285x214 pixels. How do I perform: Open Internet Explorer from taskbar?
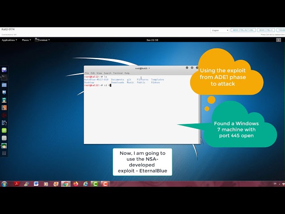pos(85,184)
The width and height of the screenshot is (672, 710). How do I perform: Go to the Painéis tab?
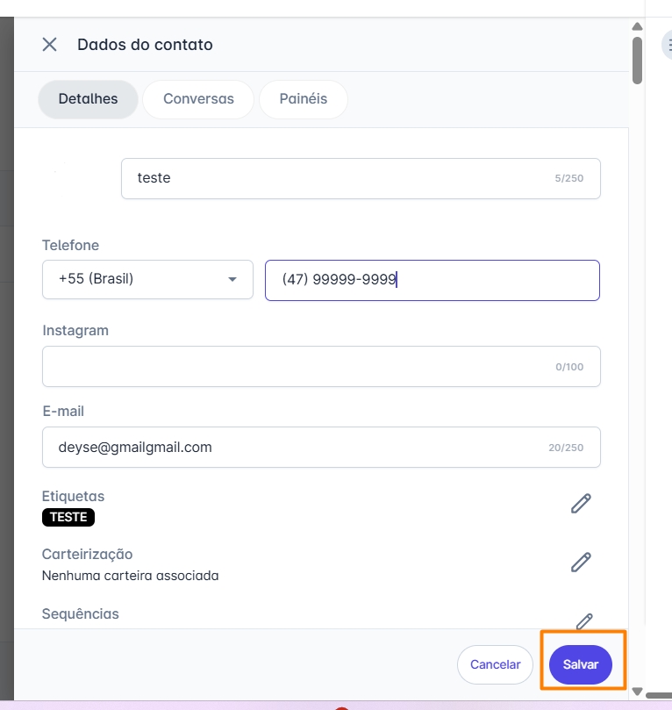[x=304, y=99]
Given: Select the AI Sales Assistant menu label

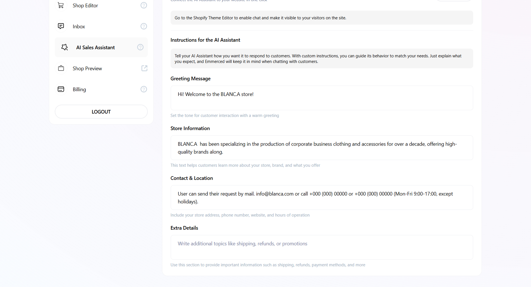Looking at the screenshot, I should (x=96, y=48).
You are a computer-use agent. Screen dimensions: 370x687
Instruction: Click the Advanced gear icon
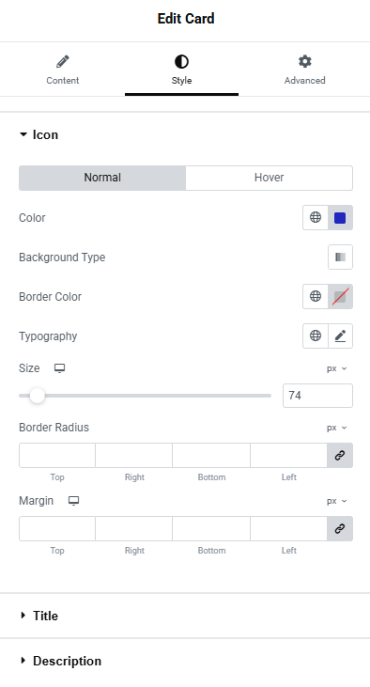coord(305,61)
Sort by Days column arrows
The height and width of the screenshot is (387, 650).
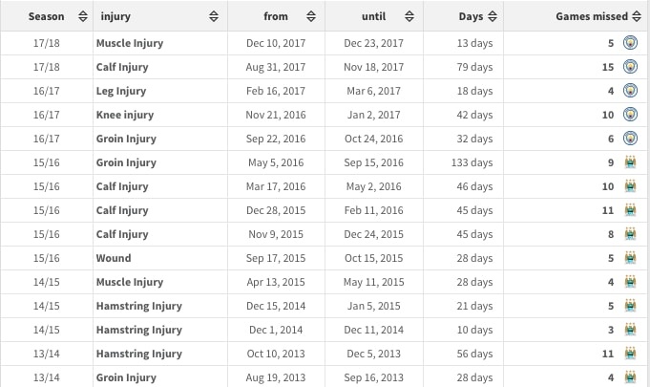(x=492, y=16)
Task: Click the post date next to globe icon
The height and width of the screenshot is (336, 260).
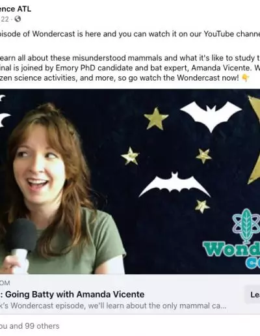Action: tap(5, 20)
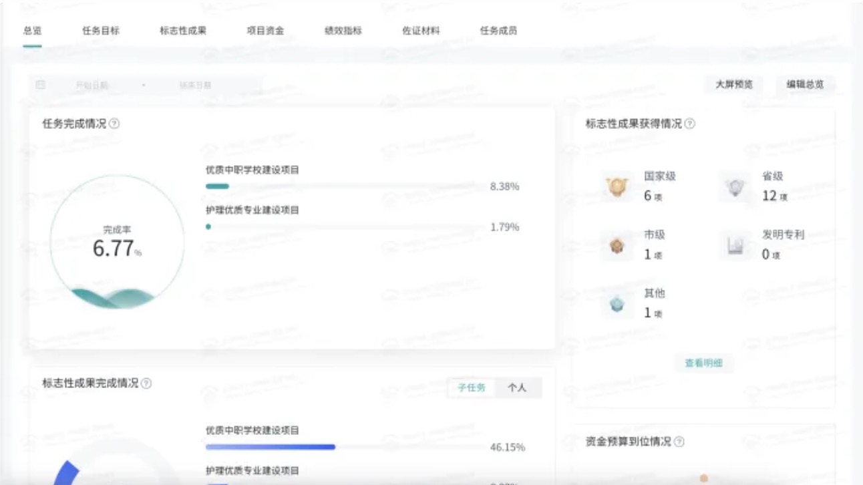Image resolution: width=863 pixels, height=485 pixels.
Task: Click help icon beside 资金预算到位情况 title
Action: pos(679,442)
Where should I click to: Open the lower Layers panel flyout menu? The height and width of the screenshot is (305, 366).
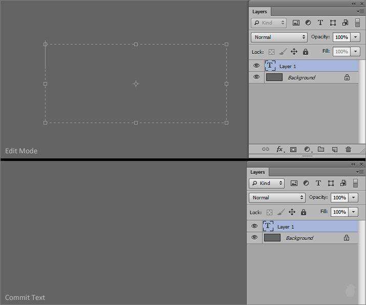click(x=360, y=172)
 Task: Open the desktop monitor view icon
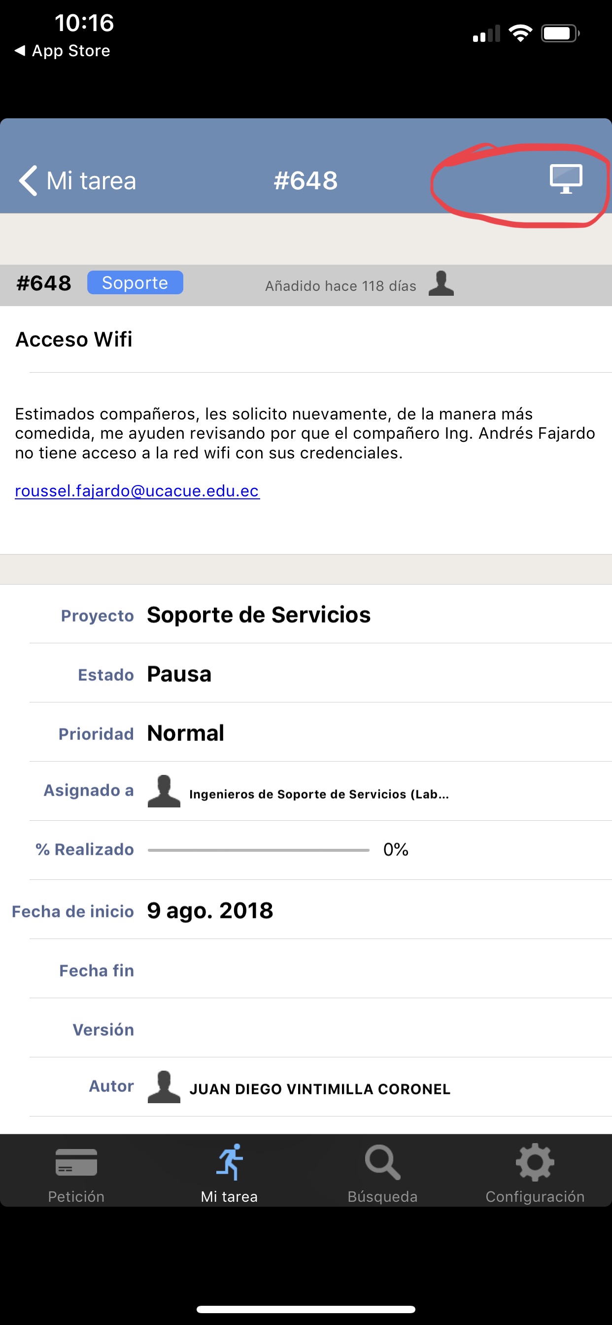click(565, 179)
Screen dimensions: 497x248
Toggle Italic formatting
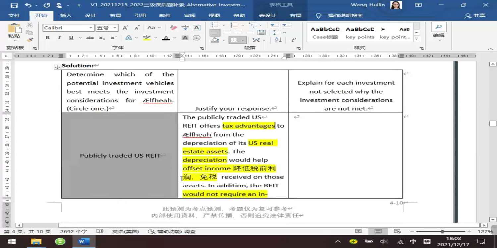coord(59,38)
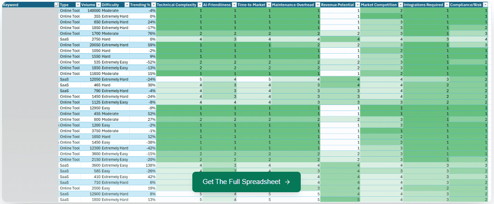Open the Type column filter arrow
Screen dimensions: 494x204
pos(78,5)
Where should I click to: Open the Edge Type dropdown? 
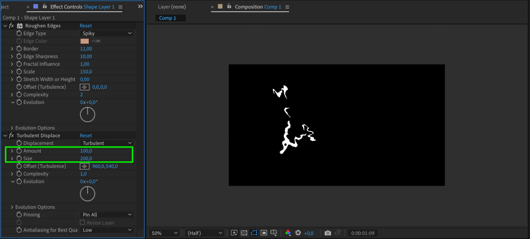[107, 33]
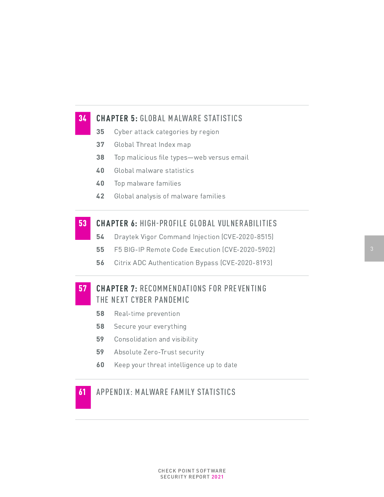Open Global Threat Index map entry
Viewport: 384px width, 497px height.
click(x=152, y=145)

________________________________________

• [EXERCISE] Beginning with the line that contains "Toggle Italic formatting" and ending with the final line of the listing, return each line exactly. Omit all pictures.

• [RESULT FOR THIS EXERCISE]
Toggle Italic formatting
coord(59,38)
Open the Type column filter arrow
Screen dimensions: 494x204
pos(78,5)
Where should I click to: Open the Edge Type dropdown? 
[107, 33]
Open Global Threat Index map entry
Viewport: 384px width, 497px height.
click(x=152, y=145)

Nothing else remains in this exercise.